Screen-element location rows:
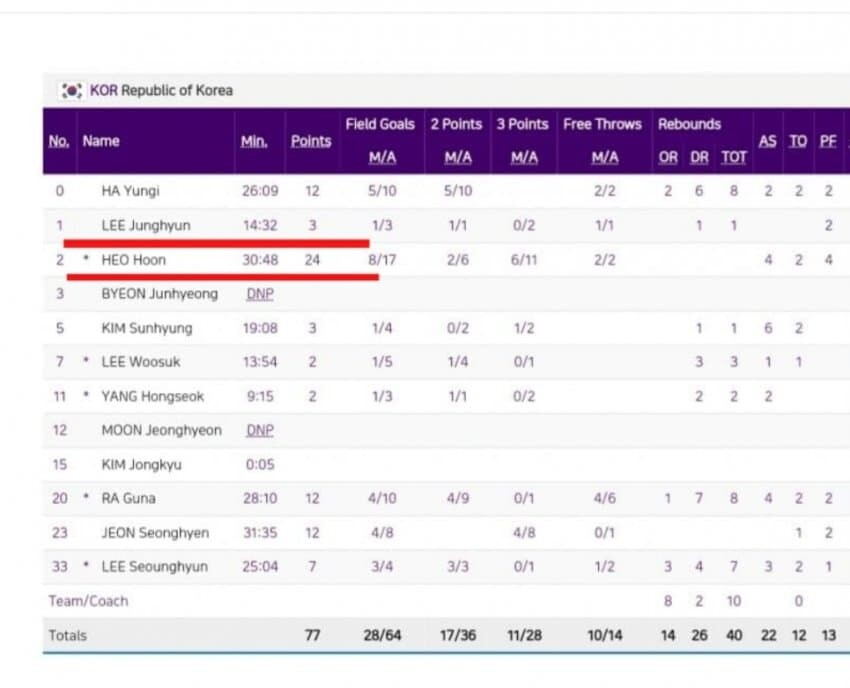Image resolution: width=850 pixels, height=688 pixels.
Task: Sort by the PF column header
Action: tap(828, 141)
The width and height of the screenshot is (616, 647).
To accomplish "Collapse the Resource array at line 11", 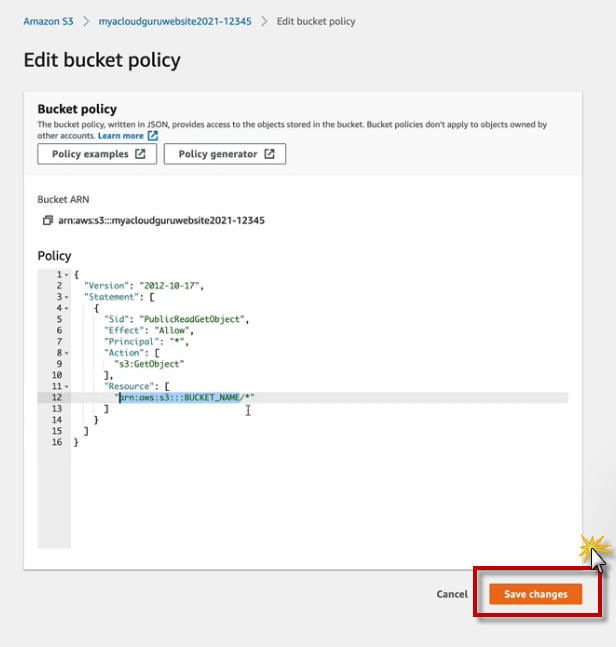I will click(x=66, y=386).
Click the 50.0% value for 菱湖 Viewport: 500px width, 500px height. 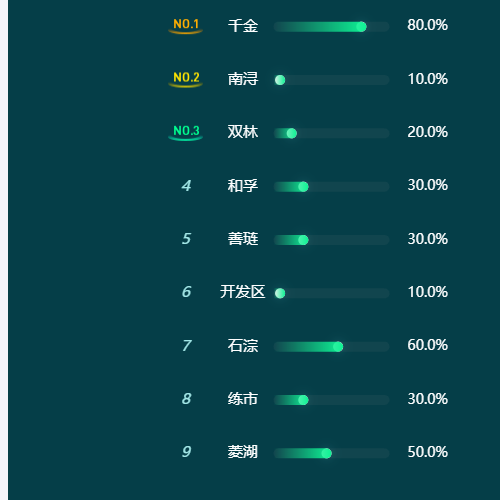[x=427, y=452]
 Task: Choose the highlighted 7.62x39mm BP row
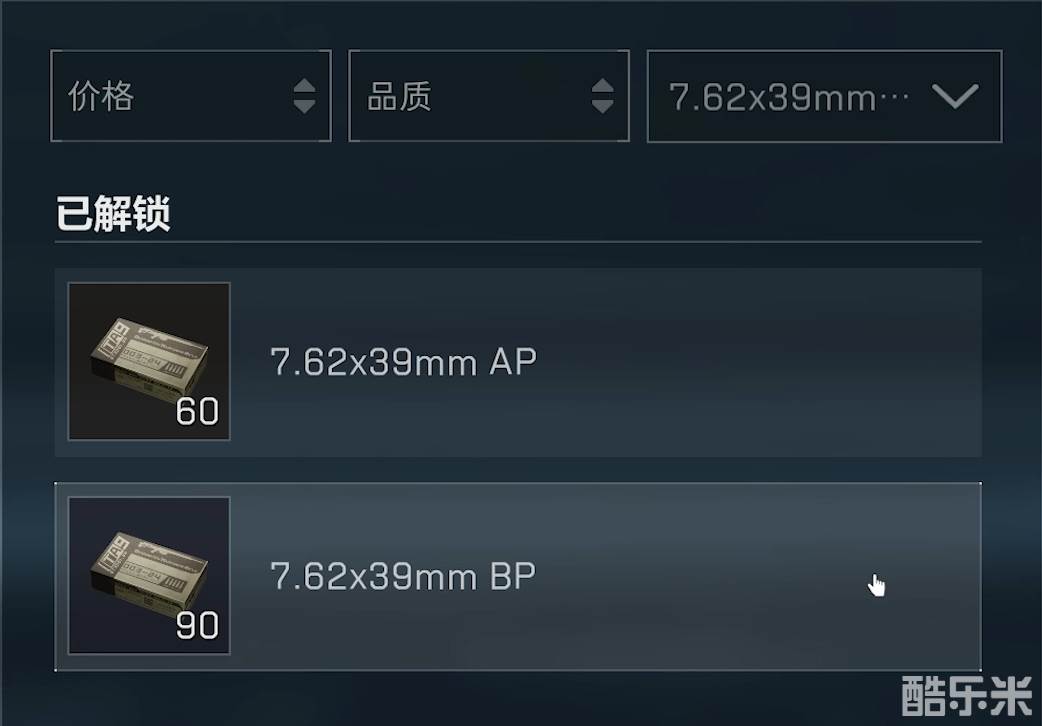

§ **Work instructions**
Which lines in the rows above contain the string "Task", matching uppercase and lowercase exactly? Extract each of those lines in full.

§ **Expected answer**
Task: Sort by the PF column header
 Task: Choose the highlighted 7.62x39mm BP row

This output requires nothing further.